Summer Latin Institute – DAY 8, 7:18 p.m.

I did learn from my mistakes (see yesterday’s blog post). This morning in drill I got through all of my sentences, finished right on time, and included appropriate drills on yesterday’s third-declension noun morphology and indirect statement syntax.

One student has left us. As attrition rates go, that’s really not bad. We have a couple of others who are struggling, but we’re doing all we can to retain them, and they are making sure progress.

Today was our last 2-hour grammar lecture. Starting tomorrow, we have one hour of grammar and one hour reading a poem. In fact, I’m starting off the poetry survey tomorrow with Catullus 13. Very exciting, both for the students and for me! This is the stuff that led me to pursue a doctorate in classics in the first place, so many years ago. And I’m just as thrilled by it now.
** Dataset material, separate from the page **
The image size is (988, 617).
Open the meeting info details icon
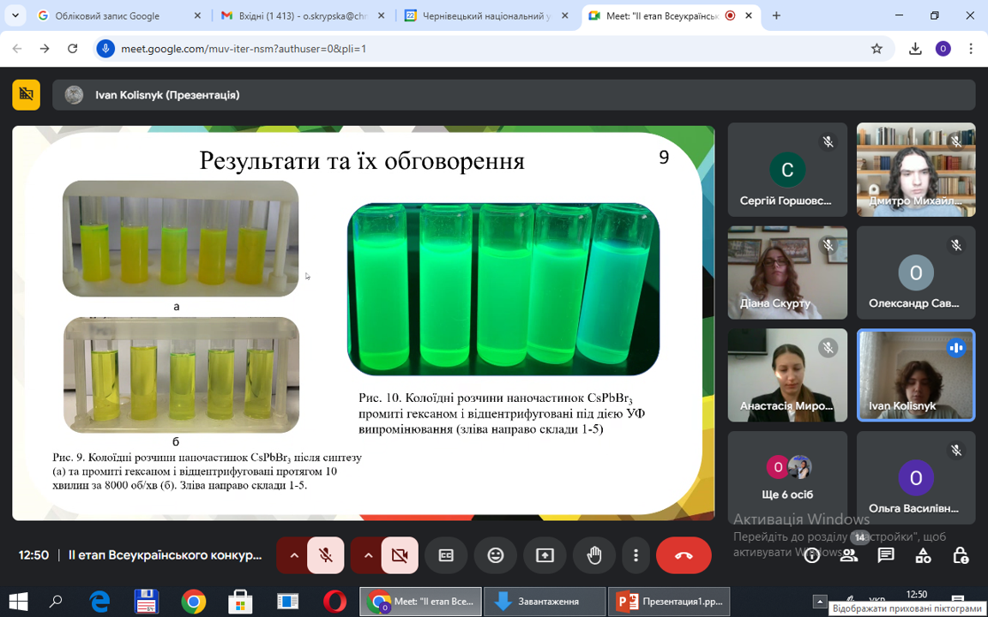(x=811, y=555)
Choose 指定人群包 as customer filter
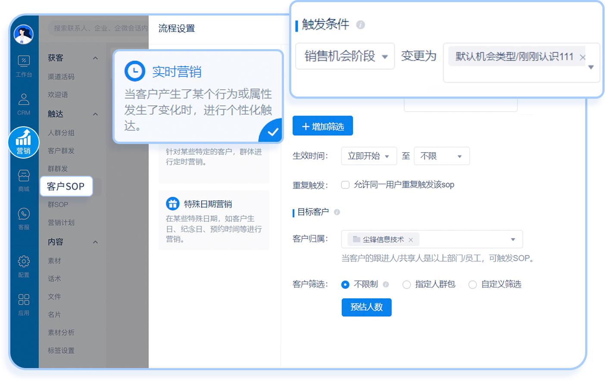This screenshot has height=381, width=605. point(406,284)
I don’t really have a lot of charming anecdotes to share regarding today. It was fairly routine. I worked with students individually in my office first thing in the morning; I led one hour of morning drills; I conducted the optional lunch-time sight reading (a liberally adapted passage from Cicero’s first Catilinarian, which students will read in full, in the original, unadapted, in a few weeks); and I worked with students individually in my office last thing this afternoon. They’re paying me to teach Latin all day, every day, in the best intensive Latin program in the country—what a racket!

More soon…

Note: The opinions expressed in this blog entry are those of the blogger, and do not represent the opinions of the CUNY Latin/Greek Institute, its students, faculty, or administration.